- _Exercise brief_
Can you turn the data, starting at the line that contains "Click the Formato" and stopping after the line that contains "Action: (210, 341)", into a Markdown table with a Row column for the row number and a Text column for the line, leaving out any blank lines?

┄┄┄┄┄┄┄┄┄┄┄┄┄┄┄┄┄┄┄┄

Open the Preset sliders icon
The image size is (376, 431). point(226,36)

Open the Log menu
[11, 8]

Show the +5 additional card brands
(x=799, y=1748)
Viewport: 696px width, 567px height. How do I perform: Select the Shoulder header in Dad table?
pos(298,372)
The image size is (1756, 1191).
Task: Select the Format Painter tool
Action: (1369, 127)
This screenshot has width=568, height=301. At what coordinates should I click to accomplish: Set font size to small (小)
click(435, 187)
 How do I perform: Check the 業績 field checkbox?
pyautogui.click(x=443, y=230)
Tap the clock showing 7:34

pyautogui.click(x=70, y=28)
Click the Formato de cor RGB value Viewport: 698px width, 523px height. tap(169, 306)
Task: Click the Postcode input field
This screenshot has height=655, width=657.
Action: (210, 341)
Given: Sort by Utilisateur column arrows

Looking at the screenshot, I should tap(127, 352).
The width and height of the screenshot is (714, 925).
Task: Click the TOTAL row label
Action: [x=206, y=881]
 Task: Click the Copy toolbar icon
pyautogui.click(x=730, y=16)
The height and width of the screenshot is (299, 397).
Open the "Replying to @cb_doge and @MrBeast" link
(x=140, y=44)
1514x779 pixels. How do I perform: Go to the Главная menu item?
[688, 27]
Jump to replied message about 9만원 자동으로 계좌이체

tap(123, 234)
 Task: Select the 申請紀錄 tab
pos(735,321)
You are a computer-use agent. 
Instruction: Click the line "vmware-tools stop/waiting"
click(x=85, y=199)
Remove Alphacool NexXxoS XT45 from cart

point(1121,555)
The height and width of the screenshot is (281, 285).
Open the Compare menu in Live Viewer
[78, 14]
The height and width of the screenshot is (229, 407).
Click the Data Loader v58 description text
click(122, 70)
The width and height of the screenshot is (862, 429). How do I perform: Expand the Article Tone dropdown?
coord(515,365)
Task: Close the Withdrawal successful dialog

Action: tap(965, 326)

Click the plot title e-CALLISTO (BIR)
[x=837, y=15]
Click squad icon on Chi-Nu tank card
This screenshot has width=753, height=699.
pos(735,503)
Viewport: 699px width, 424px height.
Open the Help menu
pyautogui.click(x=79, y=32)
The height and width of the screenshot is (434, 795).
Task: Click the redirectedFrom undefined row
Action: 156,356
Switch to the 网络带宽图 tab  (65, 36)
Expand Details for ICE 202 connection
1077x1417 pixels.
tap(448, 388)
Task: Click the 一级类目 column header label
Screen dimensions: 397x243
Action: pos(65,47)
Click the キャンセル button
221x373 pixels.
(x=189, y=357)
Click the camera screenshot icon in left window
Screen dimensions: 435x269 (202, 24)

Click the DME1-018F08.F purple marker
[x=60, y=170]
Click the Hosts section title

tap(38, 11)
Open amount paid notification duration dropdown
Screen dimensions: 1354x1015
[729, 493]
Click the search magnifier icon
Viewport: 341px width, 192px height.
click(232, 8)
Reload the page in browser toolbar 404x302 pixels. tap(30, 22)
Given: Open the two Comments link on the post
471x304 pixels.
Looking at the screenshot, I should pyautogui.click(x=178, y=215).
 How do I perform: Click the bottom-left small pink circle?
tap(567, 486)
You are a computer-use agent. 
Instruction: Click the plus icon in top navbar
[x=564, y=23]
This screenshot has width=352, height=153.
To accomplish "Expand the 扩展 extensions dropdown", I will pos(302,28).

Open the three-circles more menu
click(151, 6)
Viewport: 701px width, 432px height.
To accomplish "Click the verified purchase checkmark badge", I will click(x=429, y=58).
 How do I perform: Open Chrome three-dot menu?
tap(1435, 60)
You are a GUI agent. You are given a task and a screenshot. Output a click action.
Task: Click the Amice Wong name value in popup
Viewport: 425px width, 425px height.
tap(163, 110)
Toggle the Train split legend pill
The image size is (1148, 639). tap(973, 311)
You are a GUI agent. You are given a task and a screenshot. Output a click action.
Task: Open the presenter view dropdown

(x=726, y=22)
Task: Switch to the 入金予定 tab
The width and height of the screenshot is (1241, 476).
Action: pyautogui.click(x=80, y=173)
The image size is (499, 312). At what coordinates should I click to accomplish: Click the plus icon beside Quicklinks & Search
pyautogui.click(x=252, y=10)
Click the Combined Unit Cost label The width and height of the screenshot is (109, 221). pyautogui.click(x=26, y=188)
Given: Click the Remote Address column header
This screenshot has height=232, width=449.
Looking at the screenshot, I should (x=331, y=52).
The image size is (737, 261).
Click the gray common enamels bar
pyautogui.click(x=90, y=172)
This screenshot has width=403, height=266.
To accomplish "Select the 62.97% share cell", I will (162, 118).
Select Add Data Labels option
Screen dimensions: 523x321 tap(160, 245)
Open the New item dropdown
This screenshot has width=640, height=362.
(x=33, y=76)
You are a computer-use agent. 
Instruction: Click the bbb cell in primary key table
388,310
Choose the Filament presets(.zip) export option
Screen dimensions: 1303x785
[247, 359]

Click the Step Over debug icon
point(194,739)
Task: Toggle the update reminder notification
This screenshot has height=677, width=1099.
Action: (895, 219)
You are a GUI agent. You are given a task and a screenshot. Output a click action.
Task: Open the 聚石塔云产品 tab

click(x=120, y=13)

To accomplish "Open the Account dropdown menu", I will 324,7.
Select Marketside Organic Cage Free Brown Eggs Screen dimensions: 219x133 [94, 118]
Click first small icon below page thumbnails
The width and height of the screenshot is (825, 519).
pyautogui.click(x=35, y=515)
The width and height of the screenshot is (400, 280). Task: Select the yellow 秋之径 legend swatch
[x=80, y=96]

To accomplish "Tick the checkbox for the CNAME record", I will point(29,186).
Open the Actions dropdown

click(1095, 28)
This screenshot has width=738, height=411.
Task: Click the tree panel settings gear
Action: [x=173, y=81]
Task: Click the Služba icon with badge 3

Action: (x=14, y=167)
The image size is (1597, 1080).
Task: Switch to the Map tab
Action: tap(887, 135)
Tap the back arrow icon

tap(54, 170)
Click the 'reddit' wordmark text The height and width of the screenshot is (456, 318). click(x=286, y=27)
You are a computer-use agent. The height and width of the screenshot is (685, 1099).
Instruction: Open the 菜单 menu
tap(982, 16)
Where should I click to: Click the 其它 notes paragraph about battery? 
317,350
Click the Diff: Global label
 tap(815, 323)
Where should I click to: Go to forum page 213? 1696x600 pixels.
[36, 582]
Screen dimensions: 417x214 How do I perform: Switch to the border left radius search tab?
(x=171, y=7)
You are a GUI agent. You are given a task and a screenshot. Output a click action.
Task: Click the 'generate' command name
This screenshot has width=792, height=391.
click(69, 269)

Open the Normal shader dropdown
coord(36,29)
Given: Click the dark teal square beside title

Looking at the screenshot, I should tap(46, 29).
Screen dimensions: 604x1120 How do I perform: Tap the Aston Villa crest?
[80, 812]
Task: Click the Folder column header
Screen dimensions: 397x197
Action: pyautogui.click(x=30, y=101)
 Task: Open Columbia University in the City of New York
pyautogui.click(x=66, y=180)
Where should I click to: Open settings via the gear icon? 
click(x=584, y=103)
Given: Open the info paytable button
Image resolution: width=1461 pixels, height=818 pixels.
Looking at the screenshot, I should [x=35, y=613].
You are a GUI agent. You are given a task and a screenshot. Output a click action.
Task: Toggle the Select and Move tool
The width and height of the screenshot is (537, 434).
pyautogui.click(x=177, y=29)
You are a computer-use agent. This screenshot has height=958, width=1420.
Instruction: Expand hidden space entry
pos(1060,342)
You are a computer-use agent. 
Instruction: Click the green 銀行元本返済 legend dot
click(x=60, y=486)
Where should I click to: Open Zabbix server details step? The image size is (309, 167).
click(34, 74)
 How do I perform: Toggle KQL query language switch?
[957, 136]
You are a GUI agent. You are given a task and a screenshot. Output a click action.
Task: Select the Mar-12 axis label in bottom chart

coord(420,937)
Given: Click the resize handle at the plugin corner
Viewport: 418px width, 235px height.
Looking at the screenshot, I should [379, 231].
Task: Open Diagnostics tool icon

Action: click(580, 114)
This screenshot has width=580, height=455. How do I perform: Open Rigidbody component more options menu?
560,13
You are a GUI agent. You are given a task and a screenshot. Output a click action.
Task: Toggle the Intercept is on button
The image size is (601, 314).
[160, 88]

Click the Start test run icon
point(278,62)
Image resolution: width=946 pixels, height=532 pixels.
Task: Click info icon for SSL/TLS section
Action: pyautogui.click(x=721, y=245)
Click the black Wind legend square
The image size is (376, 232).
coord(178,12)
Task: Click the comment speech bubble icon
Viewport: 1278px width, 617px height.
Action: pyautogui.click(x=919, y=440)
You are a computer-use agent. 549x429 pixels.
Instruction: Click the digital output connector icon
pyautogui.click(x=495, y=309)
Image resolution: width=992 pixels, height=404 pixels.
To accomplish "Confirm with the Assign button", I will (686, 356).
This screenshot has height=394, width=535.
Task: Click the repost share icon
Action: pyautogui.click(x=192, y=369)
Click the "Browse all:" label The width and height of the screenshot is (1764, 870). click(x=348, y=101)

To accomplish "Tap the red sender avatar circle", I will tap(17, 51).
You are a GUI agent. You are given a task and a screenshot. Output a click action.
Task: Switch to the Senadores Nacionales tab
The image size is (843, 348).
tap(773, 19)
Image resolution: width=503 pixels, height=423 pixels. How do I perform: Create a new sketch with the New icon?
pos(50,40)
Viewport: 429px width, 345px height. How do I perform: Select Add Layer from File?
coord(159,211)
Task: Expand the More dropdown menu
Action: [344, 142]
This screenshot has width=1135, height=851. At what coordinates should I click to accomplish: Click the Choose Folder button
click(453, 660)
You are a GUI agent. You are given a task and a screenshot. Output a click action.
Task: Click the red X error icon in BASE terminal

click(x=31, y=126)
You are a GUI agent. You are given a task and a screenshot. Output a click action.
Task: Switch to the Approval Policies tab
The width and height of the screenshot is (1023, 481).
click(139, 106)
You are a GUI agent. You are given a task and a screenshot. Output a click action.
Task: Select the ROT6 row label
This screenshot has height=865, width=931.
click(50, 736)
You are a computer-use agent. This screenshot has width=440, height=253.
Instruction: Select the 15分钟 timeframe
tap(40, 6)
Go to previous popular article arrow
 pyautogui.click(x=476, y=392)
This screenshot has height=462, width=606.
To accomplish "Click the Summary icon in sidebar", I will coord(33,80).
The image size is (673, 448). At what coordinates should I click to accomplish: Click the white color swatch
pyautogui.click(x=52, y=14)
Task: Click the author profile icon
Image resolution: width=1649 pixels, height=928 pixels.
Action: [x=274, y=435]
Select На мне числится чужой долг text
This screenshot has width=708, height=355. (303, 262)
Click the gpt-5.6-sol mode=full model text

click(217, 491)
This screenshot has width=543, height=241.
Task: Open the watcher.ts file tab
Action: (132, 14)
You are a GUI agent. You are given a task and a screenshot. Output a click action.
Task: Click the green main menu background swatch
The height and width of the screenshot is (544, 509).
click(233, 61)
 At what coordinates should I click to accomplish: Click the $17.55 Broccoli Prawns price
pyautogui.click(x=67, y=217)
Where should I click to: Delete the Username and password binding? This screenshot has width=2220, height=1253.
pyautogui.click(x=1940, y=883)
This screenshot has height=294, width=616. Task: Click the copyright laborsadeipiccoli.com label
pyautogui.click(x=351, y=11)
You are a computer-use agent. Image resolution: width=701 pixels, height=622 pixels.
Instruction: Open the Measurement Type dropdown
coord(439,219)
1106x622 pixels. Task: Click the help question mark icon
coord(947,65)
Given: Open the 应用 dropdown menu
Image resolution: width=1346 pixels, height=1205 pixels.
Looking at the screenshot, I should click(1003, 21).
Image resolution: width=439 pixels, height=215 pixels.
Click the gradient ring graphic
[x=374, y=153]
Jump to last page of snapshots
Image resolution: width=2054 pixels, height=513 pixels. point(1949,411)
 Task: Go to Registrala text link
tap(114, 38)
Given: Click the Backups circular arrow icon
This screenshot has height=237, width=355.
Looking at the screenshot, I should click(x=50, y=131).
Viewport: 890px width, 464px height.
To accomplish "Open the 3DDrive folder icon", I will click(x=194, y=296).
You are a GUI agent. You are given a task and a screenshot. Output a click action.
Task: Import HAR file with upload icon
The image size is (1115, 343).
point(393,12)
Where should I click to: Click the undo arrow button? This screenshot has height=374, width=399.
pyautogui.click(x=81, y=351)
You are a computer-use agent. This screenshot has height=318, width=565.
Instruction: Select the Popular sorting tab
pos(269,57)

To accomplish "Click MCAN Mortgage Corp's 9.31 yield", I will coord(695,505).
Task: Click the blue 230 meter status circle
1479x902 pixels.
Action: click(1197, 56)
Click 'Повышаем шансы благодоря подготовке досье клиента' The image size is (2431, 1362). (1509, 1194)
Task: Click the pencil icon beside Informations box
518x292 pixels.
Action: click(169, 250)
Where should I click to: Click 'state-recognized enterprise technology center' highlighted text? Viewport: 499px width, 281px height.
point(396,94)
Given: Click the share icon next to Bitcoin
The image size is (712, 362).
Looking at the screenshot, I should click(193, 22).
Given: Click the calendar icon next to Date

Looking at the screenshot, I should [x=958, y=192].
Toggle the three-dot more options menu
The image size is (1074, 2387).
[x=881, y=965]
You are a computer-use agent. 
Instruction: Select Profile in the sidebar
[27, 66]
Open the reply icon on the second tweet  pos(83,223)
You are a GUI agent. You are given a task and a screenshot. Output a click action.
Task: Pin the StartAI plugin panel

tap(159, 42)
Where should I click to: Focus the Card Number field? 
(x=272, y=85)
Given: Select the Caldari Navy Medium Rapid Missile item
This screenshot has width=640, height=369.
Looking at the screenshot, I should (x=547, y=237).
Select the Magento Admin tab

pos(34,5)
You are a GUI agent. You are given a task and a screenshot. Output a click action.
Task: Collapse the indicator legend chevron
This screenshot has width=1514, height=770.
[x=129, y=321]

┄┄┄┄┄┄┄┄┄┄┄┄┄┄┄┄┄┄┄┄

- _Final result_
| Row | Text |
|---|---|
| 1 | Click the Formato de cor RGB value Viewport: 698px width, 523px height. tap(169, 306) |
| 2 | Task: Click the Postcode input field |
| 3 | This screenshot has height=655, width=657. |
| 4 | Action: (210, 341) |